Especial TTIP - O Tratado de todas as dúvidas

por RTP |

Paulo Alexandre Amaral (texto), Sara Piteira (Grafismo), Nuno Patrício (Imagem), Pedro A. Pina (Edição), Fotografias Reuters

O texto é ambicioso e traduz um quadro de trocas comerciais e de serviços entre os dois lados do Atlântico desenhado para perdurar por décadas. Uma estrada de sentido único, sem atalhos. Sem escapatória.

O esquema montado por burocratas europeus sentados à mesa com tubarões da indústria norte-americana reveste-se de detalhes draconianos que contemplam em si próprios um colete-de-forças legal, com vista a manter as partes obrigadas a um texto definitivo.

Mais do que um conjunto de regras que abarcam toda a atividade comercial e financeira envolvida nas trocas entre os dois blocos, são linhas com força de lei que vão condicionar a vida dos cidadãos a todos os níveis da existência: desde a provisão de necessidades básicas até à organização da estrutura laboral, desde a produção e transação ao quotidiano da vida dos cidadãos. Neste sentido são afetadas pelas linhas do tratado a segurança alimentar, preservação do ambiente, evolução legislativa, cooperação política, organização social, evolução científica, cuidados de saúde e acesso à educação.

Nesta reescrita das relações económicas entre União Europeia e Estados Unidos temos ao comando as grandes multinacionais, sentadas à mesa com políticos eleitos pelo voto do cidadão. Sob a capa da liberalização de um terço do comércio mundial, estas gigantescas multinacionais começam por derrubar barreiras alfandegárias. Mas estas taxas são já de si quase inexistentes entre os dois blocos, pelo que é outro o objetivo. Pelo caminho do que se apresenta como um acordo comercial, o ataque é feito às barreiras impostas pela legislação comunitária, onde pontificam regras de segurança alimentar e proteção ambiental que restringem a produção e o comércio selvagem.

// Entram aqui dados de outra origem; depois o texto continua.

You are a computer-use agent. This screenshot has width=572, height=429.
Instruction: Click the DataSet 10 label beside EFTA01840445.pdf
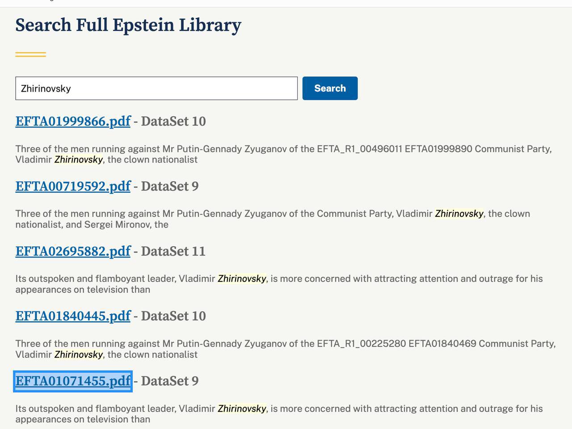pos(173,316)
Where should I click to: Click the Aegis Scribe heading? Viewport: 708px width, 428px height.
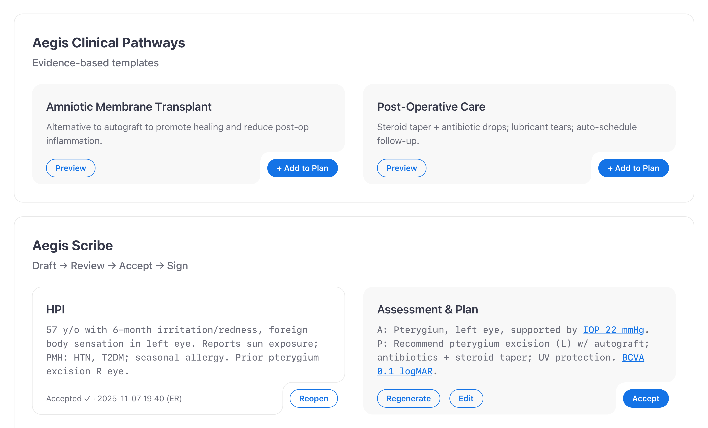coord(72,246)
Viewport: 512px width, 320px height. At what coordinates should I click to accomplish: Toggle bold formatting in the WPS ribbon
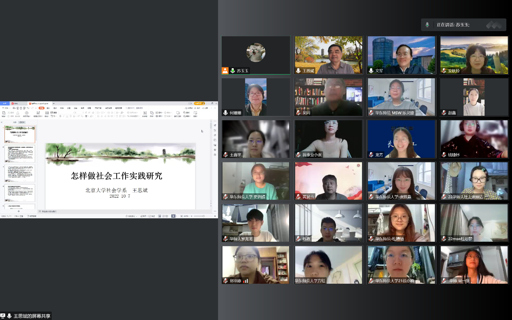60,116
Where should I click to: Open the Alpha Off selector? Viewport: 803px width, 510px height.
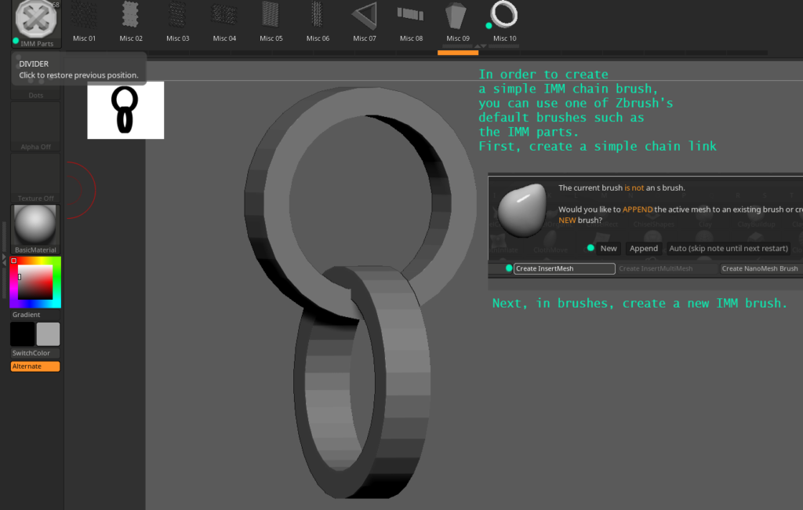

Em causa estão o ambiente, a saúde, os padrões de produção e comercialização de produtos. De caminho – a abertura da porta para que qualquer empresa venha a desafiar decisões políticas que coloquem em risco as suas estimativas de lucro.

Quatro anos de secretismo

Trata-se, mais do que um novo conjunto de regras de comércio livre, de um programa de vida social que ameaça o modelo europeu face às exigências do primado económico que os Estados Unidos conseguiram já impor no Tratado TransPacífico (TTP) e forçam agora ao Velho Continente.

As linhas do TTIP foram mantidas secretas até ao início deste mês de maio, durante quatro anos, à semelhança do que já ocorrera com o TTP, que foi negociado entre os norte-americanos e outros 11 países nas margens do Pacífico, à porta fechada e sem leaks, durante quase uma década.

A 2 de maio, após muita especulação, um dos membros das equipas de negociadores fez chegar às mãos da Greenpeace Holanda 13 dos 17 capítulos do tratado, muitos deles já numa forma muito aproximada do que será o texto definitivo.

Ao contrário do que vem acontecendo com o carácter surpreendente de recentes fugas (WikiLeaks, LuxLeaks ou as revelações de Edward Snowden), muito do que é agora concretizado era há muito alvo de especulação. O que os TTIP Leaks permitiram foi uma confirmação dos receios levantados pelo tratado, com o seu traçado leonino a pôr em causa o próprio edifício da democracia europeia.

Um texto que, mais do que deixar de ser impermeável aos interesses financeiros sobre os interesses dos cidadãos, abre em definitivo a porta a uma governação que escapa aos moldes do escrutínio e da eleição.